Judging from the exhibits at the Sheraton Washington last week, it appears that the latest word in snacks is shape. Tortilla chips, corn chips and potato chips are extruded into letters, numbers, butterflies, footballs, playing cards, faces, stars, pinwheels. "By the end of the year, we hope to have 100 shapes," said Jan Dolstra of Crispy Snacks, a Huntington Beach, Calif., company.

His company's chips not only have, new shapes, Dolstra said, but they are make-your-own. The consumer does the final cooking by putting the shapes in a microwave, popcorn popper or deep fryer; the pellets puff up into snack-size chips. They will be sold with various flavor packets -- salted or unsalted -- such as carrot, celery or sweet potato.

Adams International, a Florida firm, displayed its "3-D Extruder," a machine that expels elephant, bunny and umbrella snacks from cracked wheat, rice or soy grits. And from a Dutch extruder manufacturer, there was a snack in tan and red made to resemble a strip of bacon.

While Dolstra said that shape is the newest gimmick "to get the consumer away from the traditional potato chip," other exhibitors at the convention agreed that nacho cheese or tortilla chips are still hot items. "We're still peaking with Mexican flavorings," said John Gibbons of Griffith Laboratories. And, said Harry Appleby of Mid-America Farms, an outfit that formulates dairy product ingredients for snack food companies, an onslaught of Mexican frozen food is on the horizon.

Salt also was represented. A few manufacturers brought their conveyor belt salters and salt content analyzers (industry exhibitors say potato chips measure 1 percent salt), and Morton Salt was displaying its Lite Salt product -- made with half potassium chloride, half sodium chloride -- for snack food applications. Griffith Laboratories had baskets of cucumber and onion potato chips made with potassium chloride.

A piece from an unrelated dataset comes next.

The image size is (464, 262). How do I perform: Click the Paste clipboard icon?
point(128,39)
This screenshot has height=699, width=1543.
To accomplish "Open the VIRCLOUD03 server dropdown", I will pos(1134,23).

While the industry is urging manufacturers toward voluntary disclosure of salt content, company representatives were not shy about voicing their salt opinions. "It tastes like hell," said Dick Pritchard of Morton, referring to food without salt. "It's a fallacy about snack food," said Gibbons of Griffith Laboratories. The quantity of salt on chips is "comparable to most food items. It's just that it's on the whole surface [of snack foods]," instead of inside the food, he said.

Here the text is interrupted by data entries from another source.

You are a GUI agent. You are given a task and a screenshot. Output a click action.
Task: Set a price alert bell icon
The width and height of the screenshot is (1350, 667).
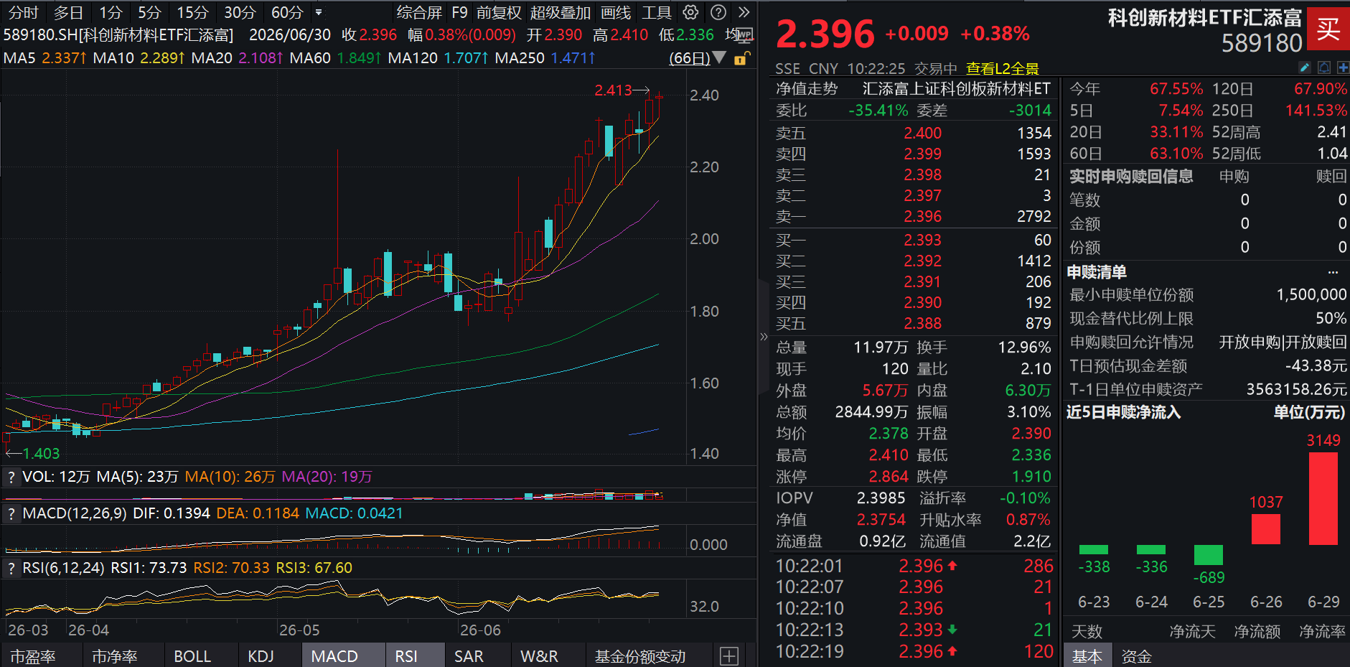point(1324,67)
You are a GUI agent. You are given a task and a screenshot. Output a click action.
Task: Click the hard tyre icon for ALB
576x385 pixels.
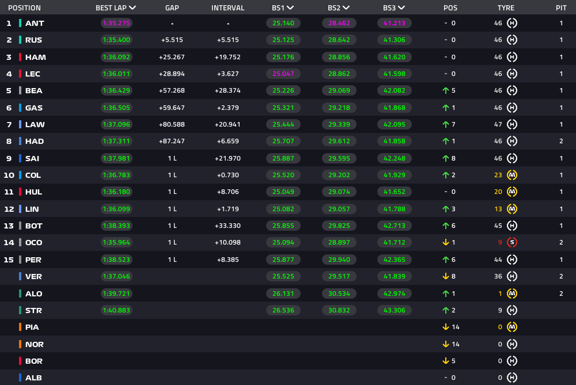point(512,378)
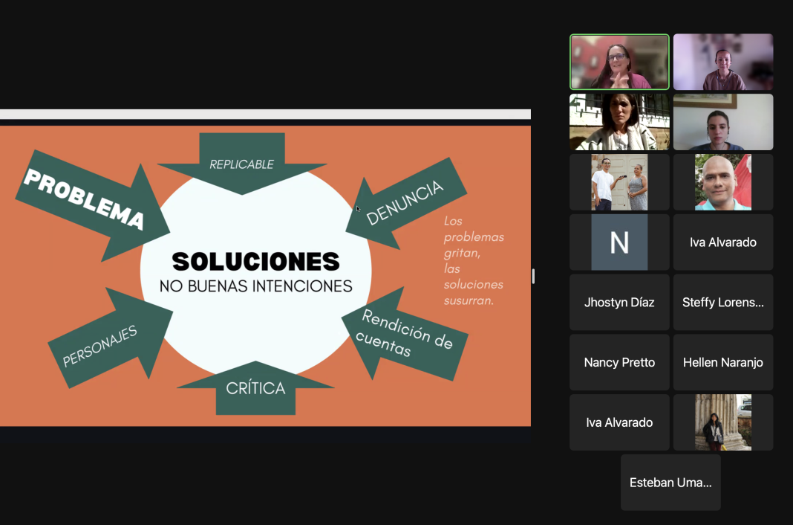
Task: Click the REPLICABLE arrow on the slide
Action: point(241,163)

From deep fryers and conveyor belts, to computerized weighers and bag decorators, to delivery trucks and snack racks, practically every phase in snack food production was represented at the convention. There was even a talking telephone computer made by VCT Corporation of Arlington that substitutes for people in wholesale distributor orders.

For the diet-conscious snacker, there was Borden's new Lite-line cheese puffs, potato chips and tortilla chips. Borden has been working for six years to develop a lower-calorie snack, said company publicist Ilene Denne, and the firm finally came up with machinery that reduces oil absorption on the chip during deep-frying. The difference in calories isn't that great (Lite-line potato chips are 140 calories per one ounce service; regular Borden potato chips are 150 to 160), but Denne said the company is working on further reductions. The new products were introduced, Denne said, because the company felt they provided "enough consumer benefit to offer them now."

Among the other displays, there was Slim Jim's new product, Slim Jim Gold ("the steak of beef jerky"); salami seasoning and chili-flavored peanuts from Baltimore Spice; and Spicer's WheaTwists, made from whole wheat and yogurt.

And hidden among the endless rows of jalapeno dips and chips was a product brought from Red River Valley Potato Growers Association with a taste that might convert any anti-junk-food freak. This didn't come in a splashy bag or in a new shape. Sitting in a plain white box from a family-run company called Widman's Candy of Grand Forks, N.D., was a batch of potato chips -- chocolate-covered.